### Task prompt
The line containing "Toggle the JVGS Ready status badge", and every line after it to the end of the listing, should be repeated exactly; the pictures should not.

───── Available records ─────

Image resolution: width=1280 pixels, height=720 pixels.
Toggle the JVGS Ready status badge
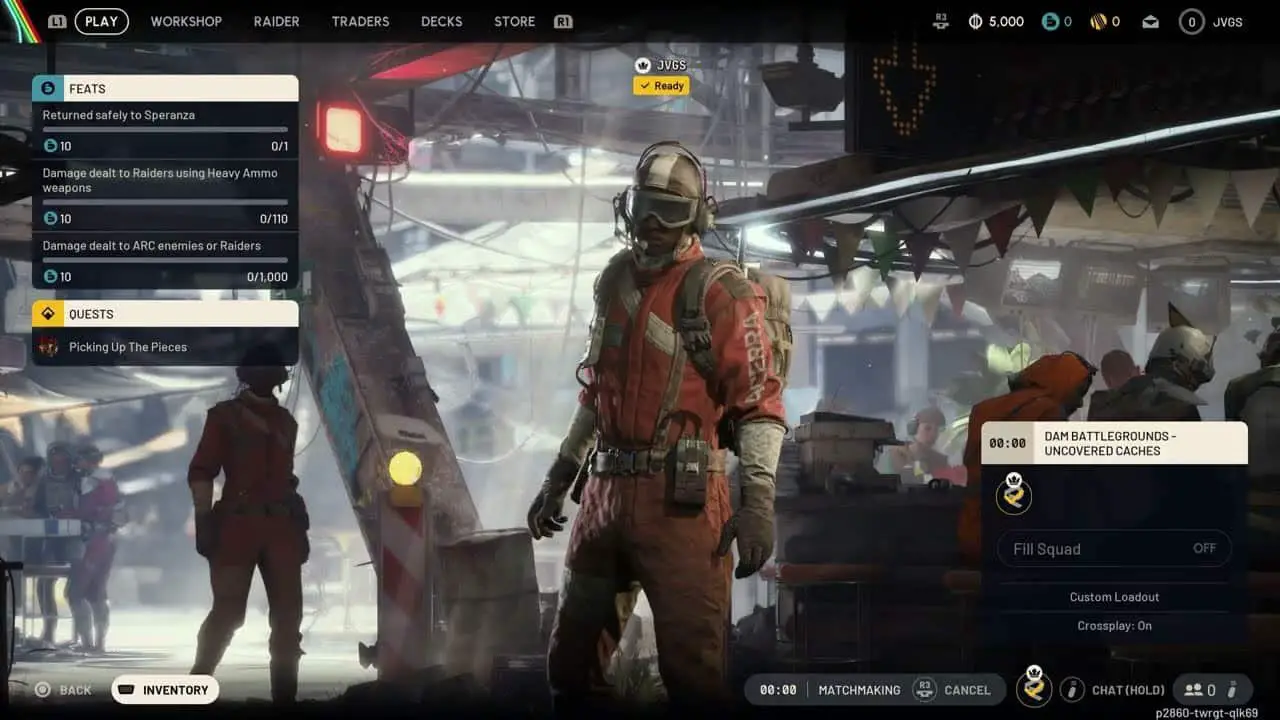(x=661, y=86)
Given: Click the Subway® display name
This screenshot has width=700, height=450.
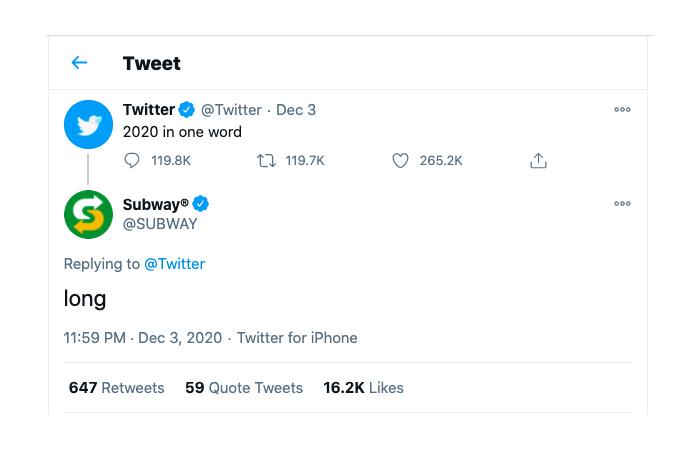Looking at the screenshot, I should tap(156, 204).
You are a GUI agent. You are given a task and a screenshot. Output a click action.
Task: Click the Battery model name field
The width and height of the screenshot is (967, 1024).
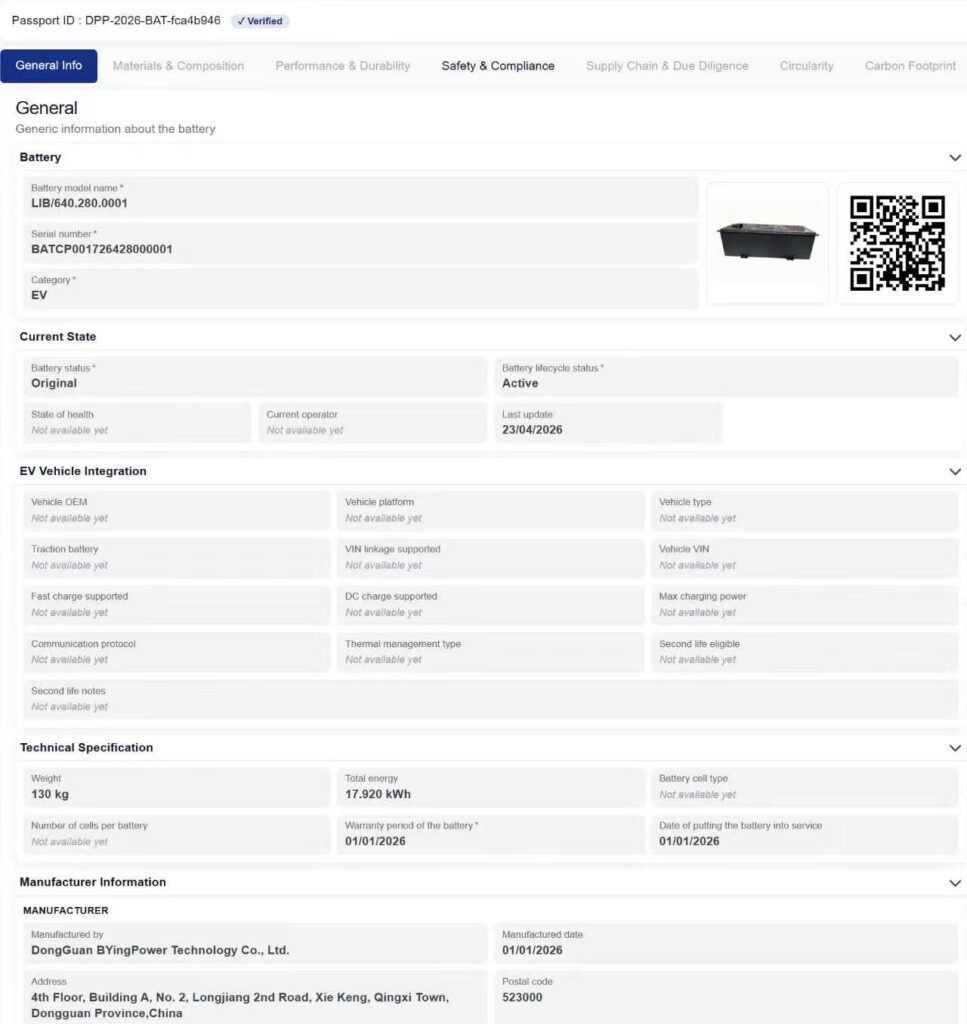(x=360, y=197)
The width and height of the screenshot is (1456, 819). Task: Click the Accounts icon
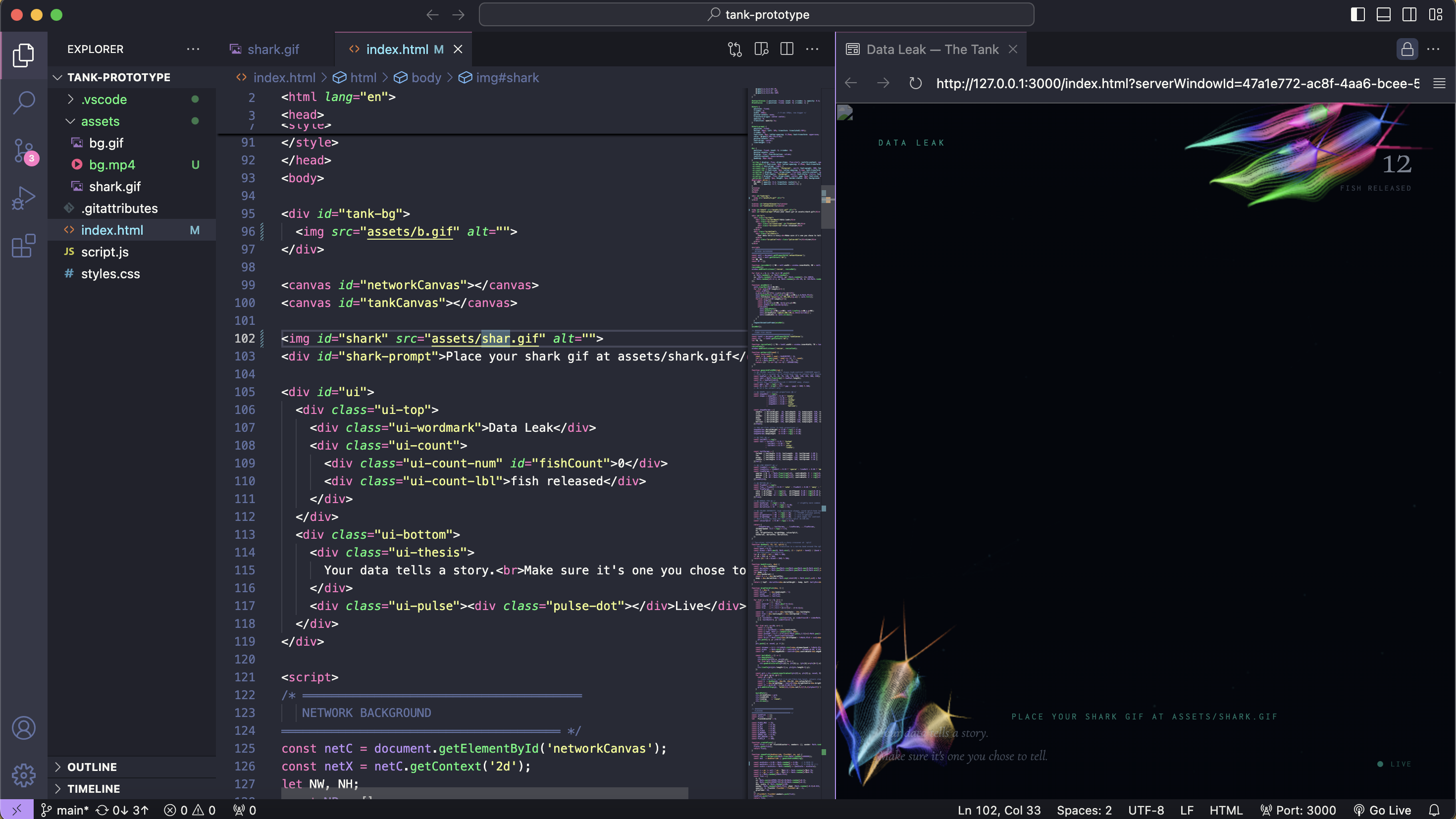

─────

### Reply
Toggle the JVGS Ready status badge
(x=661, y=86)
Given: Click the Subway® display name
This screenshot has width=700, height=450.
Looking at the screenshot, I should tap(156, 204).
You are a GUI agent. You are given a task and a screenshot. Output a click action.
Task: Click the Battery model name field
The width and height of the screenshot is (967, 1024).
(x=360, y=197)
The width and height of the screenshot is (1456, 819). Task: Click the Accounts icon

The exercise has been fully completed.